**EXERCISE DETAILS:** In the records below, replace "Viewport" with "Display area" and leave everything else as it is.

══════

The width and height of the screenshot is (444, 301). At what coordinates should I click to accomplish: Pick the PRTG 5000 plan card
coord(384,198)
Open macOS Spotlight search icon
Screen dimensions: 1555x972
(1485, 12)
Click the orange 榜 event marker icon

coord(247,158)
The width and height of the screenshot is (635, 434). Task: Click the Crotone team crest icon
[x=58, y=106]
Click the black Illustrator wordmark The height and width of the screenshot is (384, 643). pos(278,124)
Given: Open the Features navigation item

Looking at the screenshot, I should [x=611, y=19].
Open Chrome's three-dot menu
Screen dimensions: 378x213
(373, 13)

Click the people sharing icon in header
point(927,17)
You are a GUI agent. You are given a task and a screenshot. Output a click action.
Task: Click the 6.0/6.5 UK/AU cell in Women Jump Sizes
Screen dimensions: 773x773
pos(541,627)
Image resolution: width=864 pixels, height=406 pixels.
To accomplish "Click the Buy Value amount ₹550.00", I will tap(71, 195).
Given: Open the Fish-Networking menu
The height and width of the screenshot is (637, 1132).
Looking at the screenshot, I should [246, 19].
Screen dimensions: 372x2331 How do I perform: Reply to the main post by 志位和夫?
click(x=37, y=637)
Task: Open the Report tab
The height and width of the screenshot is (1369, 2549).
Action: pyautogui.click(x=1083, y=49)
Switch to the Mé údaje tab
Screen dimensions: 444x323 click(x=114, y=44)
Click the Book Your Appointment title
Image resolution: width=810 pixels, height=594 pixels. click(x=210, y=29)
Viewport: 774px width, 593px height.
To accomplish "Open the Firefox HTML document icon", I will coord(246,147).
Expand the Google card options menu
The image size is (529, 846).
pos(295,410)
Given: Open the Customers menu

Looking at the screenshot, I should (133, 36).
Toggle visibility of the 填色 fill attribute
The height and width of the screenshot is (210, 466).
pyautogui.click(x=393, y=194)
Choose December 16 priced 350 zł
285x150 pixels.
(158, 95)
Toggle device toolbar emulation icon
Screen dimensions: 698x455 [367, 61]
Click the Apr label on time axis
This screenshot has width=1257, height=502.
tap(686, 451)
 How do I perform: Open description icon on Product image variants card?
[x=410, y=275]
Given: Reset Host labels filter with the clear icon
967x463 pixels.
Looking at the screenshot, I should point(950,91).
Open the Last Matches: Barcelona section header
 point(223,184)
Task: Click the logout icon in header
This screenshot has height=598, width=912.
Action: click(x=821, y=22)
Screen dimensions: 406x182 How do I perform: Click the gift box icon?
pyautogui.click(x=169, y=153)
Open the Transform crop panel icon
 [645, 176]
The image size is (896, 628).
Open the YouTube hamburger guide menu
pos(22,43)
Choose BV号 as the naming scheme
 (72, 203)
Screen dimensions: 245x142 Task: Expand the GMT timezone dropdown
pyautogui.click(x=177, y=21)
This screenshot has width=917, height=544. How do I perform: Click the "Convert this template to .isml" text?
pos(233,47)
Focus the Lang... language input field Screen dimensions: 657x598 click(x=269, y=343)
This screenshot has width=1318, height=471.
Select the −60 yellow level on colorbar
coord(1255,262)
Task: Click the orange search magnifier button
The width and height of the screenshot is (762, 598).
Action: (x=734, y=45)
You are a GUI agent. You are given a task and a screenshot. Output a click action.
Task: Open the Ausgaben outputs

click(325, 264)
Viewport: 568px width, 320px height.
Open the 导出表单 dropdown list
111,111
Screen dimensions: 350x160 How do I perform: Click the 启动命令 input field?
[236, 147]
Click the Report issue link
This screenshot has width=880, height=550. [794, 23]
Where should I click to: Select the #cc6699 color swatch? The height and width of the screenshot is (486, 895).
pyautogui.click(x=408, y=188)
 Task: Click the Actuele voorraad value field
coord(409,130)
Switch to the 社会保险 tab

══════

**RESULT OF THIS TASK:**
The width and height of the screenshot is (444, 301). At what coordinates should I click to accomplish: Pick the PRTG 5000 plan card
coord(384,198)
Open macOS Spotlight search icon
Screen dimensions: 1555x972
(1485, 12)
Click the orange 榜 event marker icon

coord(247,158)
The width and height of the screenshot is (635, 434). Task: Click the Crotone team crest icon
[x=58, y=106]
Click the black Illustrator wordmark The height and width of the screenshot is (384, 643). pos(278,124)
Given: Open the Features navigation item

Looking at the screenshot, I should [x=611, y=19].
Open Chrome's three-dot menu
Screen dimensions: 378x213
(373, 13)

Click the people sharing icon in header
point(927,17)
You are a GUI agent. You are given a task and a screenshot. Output a click action.
Task: Click the 6.0/6.5 UK/AU cell in Women Jump Sizes
Screen dimensions: 773x773
pos(541,627)
Image resolution: width=864 pixels, height=406 pixels.
To accomplish "Click the Buy Value amount ₹550.00", I will tap(71, 195).
Given: Open the Fish-Networking menu
The height and width of the screenshot is (637, 1132).
Looking at the screenshot, I should [246, 19].
Screen dimensions: 372x2331 How do I perform: Reply to the main post by 志位和夫?
click(x=37, y=637)
Task: Open the Report tab
The height and width of the screenshot is (1369, 2549).
Action: pyautogui.click(x=1083, y=49)
Switch to the Mé údaje tab
Screen dimensions: 444x323 click(x=114, y=44)
Click the Book Your Appointment title
Image resolution: width=810 pixels, height=594 pixels. click(x=210, y=29)
Display area: 774px width, 593px height.
To accomplish "Open the Firefox HTML document icon", I will coord(246,147).
Expand the Google card options menu
The image size is (529, 846).
pos(295,410)
Given: Open the Customers menu

Looking at the screenshot, I should (133, 36).
Toggle visibility of the 填色 fill attribute
The height and width of the screenshot is (210, 466).
pyautogui.click(x=393, y=194)
Choose December 16 priced 350 zł
285x150 pixels.
(158, 95)
Toggle device toolbar emulation icon
Screen dimensions: 698x455 [367, 61]
Click the Apr label on time axis
This screenshot has width=1257, height=502.
tap(686, 451)
 How do I perform: Open description icon on Product image variants card?
[x=410, y=275]
Given: Reset Host labels filter with the clear icon
967x463 pixels.
Looking at the screenshot, I should point(950,91).
Open the Last Matches: Barcelona section header
 point(223,184)
Task: Click the logout icon in header
This screenshot has height=598, width=912.
Action: click(x=821, y=22)
Screen dimensions: 406x182 How do I perform: Click the gift box icon?
pyautogui.click(x=169, y=153)
Open the Transform crop panel icon
 [645, 176]
The image size is (896, 628).
Open the YouTube hamburger guide menu
pos(22,43)
Choose BV号 as the naming scheme
 (72, 203)
Screen dimensions: 245x142 Task: Expand the GMT timezone dropdown
pyautogui.click(x=177, y=21)
This screenshot has width=917, height=544. How do I perform: Click the "Convert this template to .isml" text?
pos(233,47)
Focus the Lang... language input field Screen dimensions: 657x598 click(x=269, y=343)
This screenshot has width=1318, height=471.
Select the −60 yellow level on colorbar
coord(1255,262)
Task: Click the orange search magnifier button
The width and height of the screenshot is (762, 598).
Action: (x=734, y=45)
You are a GUI agent. You are given a task and a screenshot. Output a click action.
Task: Open the Ausgaben outputs

click(325, 264)
Display area: 568px width, 320px height.
Open the 导出表单 dropdown list
111,111
Screen dimensions: 350x160 How do I perform: Click the 启动命令 input field?
[236, 147]
Click the Report issue link
This screenshot has width=880, height=550. [794, 23]
Where should I click to: Select the #cc6699 color swatch? The height and width of the screenshot is (486, 895).
pyautogui.click(x=408, y=188)
 Task: Click the Actuele voorraad value field
coord(409,130)
Switch to the 社会保险 tab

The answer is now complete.